OpenAI has significantly upgraded ChatGPT’s Advanced Voice Mode by adding vision capabilities. This new feature allows users to interact with ChatGPT through live video, enabling the AI to analyze what users see in real-time. Since the introduction of GPT-4o, only audio functionality has been available, but now users can utilize their smartphone cameras for conversations, allowing ChatGPT to respond to visual inputs.
To use this feature, ChatGPT Plus, Team, and Pro subscribers can tap the voice icon in the app and then select the video option. This enables them to point their phones at objects or share their screens, making it easier for ChatGPT to provide explanations or suggestions based on what it observes. The rollout of this feature began recently and will continue over the next week, although access for some users will not be available until January.

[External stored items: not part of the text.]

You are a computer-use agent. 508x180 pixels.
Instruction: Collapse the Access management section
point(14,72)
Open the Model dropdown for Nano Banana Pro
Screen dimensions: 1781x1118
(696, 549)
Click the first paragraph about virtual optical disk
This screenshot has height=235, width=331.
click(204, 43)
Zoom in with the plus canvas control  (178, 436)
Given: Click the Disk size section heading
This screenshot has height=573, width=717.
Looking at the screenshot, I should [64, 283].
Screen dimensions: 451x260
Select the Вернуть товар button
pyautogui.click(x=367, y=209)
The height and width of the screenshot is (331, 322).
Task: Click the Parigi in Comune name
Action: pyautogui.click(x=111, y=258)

During a recent demonstration, OpenAI’s Chief Product Officer Kevin Weil and his team showcased how ChatGPT can assist with making pour-over coffee. By directing their camera at the brewing process, they illustrated that ChatGPT comprehends how the coffee maker works and can provide guidance on brewing techniques. Additionally, the team highlighted ChatGPT’s new ability to support screen sharing, as it recognized an open message on a smartphone while noting that Weil was sporting a Santa beard. This interactive capability is part of the latest updates to ChatGPT’s Advanced Voice Mode, which now includes vision features for real-time video analysis.
The recent update from OpenAI follows Google’s launch of its Gemini 2.0 model, which can handle both visual and audio inputs. Gemini 2.0 is designed for complex tasks and includes three key projects: Project Astra, a universal assistant; Project Mariner; and Project Jules, which serve as developer tools. In contrast, OpenAI’s latest demonstration of ChatGPT highlights its new vision capabilities, enabling the AI to recognize objects and facilitate smooth interactions in real-time.